EVOC2RUST:基于骨架引导的项目级C到Rust翻译框架
EVOC2RUST: A Skeleton-guided Framework for Project-Level C-to-Rust Translation
August 6, 2025
作者: Chaofan Wang, Tingrui Yu, Jie Wang, Dong Chen, Wenrui Zhang, Yuling Shi, Xiaodong Gu, Beijun Shen
cs.AI
摘要
Rust的编译时安全保证使其成为安全关键系统的理想选择,这推动了将遗留C代码库转换为Rust的需求。尽管针对此任务已涌现多种方法,但它们均面临固有的权衡:基于规则的解决方案在满足代码安全性和惯用性要求方面存在挑战,而基于LLM(大语言模型)的解决方案由于整个代码库中模块间的高度依赖,往往难以生成语义等价的Rust代码。近期研究表明,这两种解决方案均局限于小型程序。本文提出EvoC2Rust,一个自动化框架,用于将整个C项目转换为等效的Rust项目。EvoC2Rust采用骨架引导的翻译策略进行项目级转换。其流程包含三个进化阶段:1)首先将C项目分解为功能模块,利用特征映射增强的LLM转换定义和宏,并生成经过类型检查的函数存根,形成可编译的Rust骨架;2)随后逐步翻译函数,替换相应的存根占位符;3)最后,通过整合LLM和静态分析修复编译错误。通过进化增强,EvoC2Rust结合了基于规则和基于LLM解决方案的优势。我们在开源基准和六个工业项目上的评估表明,EvoC2Rust在项目级C到Rust翻译中表现出色。平均而言,它在语法和语义准确性上分别比基于LLM的方法提升了17.24%和14.32%,同时代码安全率比基于规则的工具高出96.79%。在模块级别,EvoC2Rust在工业项目上达到了92.25%的编译通过率和89.53%的测试通过率,即使面对复杂代码库和长函数也能保持高效。
English
Rust's compile-time safety guarantees make it ideal for safety-critical
systems, creating demand for translating legacy C codebases to Rust. While
various approaches have emerged for this task, they face inherent trade-offs:
rule-based solutions face challenges in meeting code safety and idiomaticity
requirements, while LLM-based solutions often fail to generate semantically
equivalent Rust code, due to the heavy dependencies of modules across the
entire codebase. Recent studies have revealed that both solutions are limited
to small-scale programs. In this paper, we propose EvoC2Rust, an automated
framework for converting entire C projects to equivalent Rust ones. EvoC2Rust
employs a skeleton-guided translation strategy for project-level translation.

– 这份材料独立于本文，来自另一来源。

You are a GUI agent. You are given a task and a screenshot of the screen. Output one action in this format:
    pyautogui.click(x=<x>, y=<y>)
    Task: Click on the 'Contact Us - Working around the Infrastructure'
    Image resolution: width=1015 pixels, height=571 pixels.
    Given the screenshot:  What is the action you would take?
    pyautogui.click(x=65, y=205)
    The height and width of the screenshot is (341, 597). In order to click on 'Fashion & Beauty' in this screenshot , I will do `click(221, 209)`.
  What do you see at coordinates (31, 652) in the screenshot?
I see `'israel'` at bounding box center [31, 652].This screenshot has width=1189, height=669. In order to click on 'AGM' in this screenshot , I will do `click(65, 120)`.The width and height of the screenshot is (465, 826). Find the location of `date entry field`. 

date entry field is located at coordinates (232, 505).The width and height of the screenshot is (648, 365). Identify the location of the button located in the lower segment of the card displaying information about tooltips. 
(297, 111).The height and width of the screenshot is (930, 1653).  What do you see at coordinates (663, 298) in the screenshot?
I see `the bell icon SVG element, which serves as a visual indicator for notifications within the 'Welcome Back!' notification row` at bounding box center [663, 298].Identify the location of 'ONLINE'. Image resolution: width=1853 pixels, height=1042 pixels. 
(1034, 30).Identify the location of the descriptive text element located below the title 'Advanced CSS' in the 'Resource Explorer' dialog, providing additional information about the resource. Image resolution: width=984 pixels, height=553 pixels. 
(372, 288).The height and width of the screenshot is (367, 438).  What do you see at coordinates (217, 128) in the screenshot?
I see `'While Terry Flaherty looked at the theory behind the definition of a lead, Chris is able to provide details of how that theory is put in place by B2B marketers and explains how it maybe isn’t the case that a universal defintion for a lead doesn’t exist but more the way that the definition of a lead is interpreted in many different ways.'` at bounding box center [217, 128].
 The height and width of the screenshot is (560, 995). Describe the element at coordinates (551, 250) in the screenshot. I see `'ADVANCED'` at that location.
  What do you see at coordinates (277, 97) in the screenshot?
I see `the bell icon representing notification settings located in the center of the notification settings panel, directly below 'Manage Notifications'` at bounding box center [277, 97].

The pipeline consists of three evolutionary stages: 1) it first decomposes the
C project into functional modules, employs a feature-mapping-enhanced LLM to
transform definitions and macros and generates type-checked function stubs,
which form a compilable Rust skeleton; 2) it then incrementally translates the
function, replacing the corresponding stub placeholder; 3) finally, it repairs
compilation errors by integrating LLM and static analysis. Through evolutionary
augmentation, EvoC2Rust combines the advantages of both rule-based and
LLM-based solutions. Our evaluation on open-source benchmarks and six
industrial projects demonstrates EvoC2Rust's superior performance in
project-level C-to-Rust translation. On average, it achieves 17.24% and 14.32%
improvements in syntax and semantic accuracy over the LLM-based approaches,
along with a 96.79% higher code safety rate than the rule-based tools. At the
module level, EvoC2Rust reaches 92.25% compilation and 89.53% test pass rates
on industrial projects, even for complex codebases and long functions.